Against all odds

11 Apr 08
MIKE THATCHER | Another day, another prophecy of economic woe. This time it was the International Monetary Fund delivering the bad news, announcing this week that it has cut its UK economic growth forecast to just 1.6% per year in 2008 and 2009.

Another day, another prophecy of economic woe. This time it was the International Monetary Fund delivering the bad news, announcing this week that it has cut its UK economic growth forecast to just 1.6% per year in 2008 and 2009.

It is the last thing Alistair Darling needs, as he struggles with fears the housing market is about to expire, a backlash over the abolition of the 10p tax rate, and of course the global credit crunch.

No surprise, then, that the beleaguered chancellor lost no time in disavowing the IMF’s figures and insisting that his considerably more optimistic growth forecasts, first set out in last month’s Budget, tell the real story.

Trouble is, Darling’s forecasts were greeted with considerable scepticism then, and the steady stream of bad news in the weeks since – new mortgage, anyone? – leaves them looking like wishful thinking now.

The Liberal Democrats’ Vince Cable, who in recent months has established himself as something of an oracle on all matters economic, has accused the chancellor of ‘whistling in the dark’. He has called on Darling to level with the public about the very real problems facing the UK. Few are likely to disagree.

In such uncertain times, everyone has good reason to be nervous about the security of their jobs and homes.
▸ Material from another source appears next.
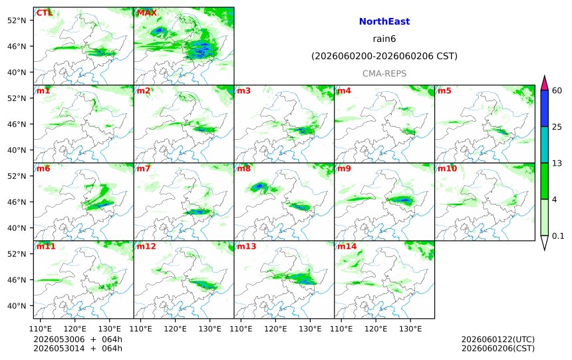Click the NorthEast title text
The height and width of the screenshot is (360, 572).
(x=384, y=21)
A chancellor who insists, with Panglossian optimism, that all will be well does not give the impression of one prepared for the economic shocks still to come.

It is a particular concern for public servants, who can expect further budget squeezes and demands for efficiency savings if it turns out the Treasury has got its sums wrong.

So the public is entitled to expect from the government a sober analysis of the challenges we are all facing, instead of a narrative that appears rooted in political expediency rather than economic reality.

Not least the many public sector employees who are being asked to accept below-inflation pay rises for the good of the country.

If the government were willing to acknowledge the evident problems with the UK’s public finances and economy, it could even help persuade the sceptics it has a strategy for addressing them.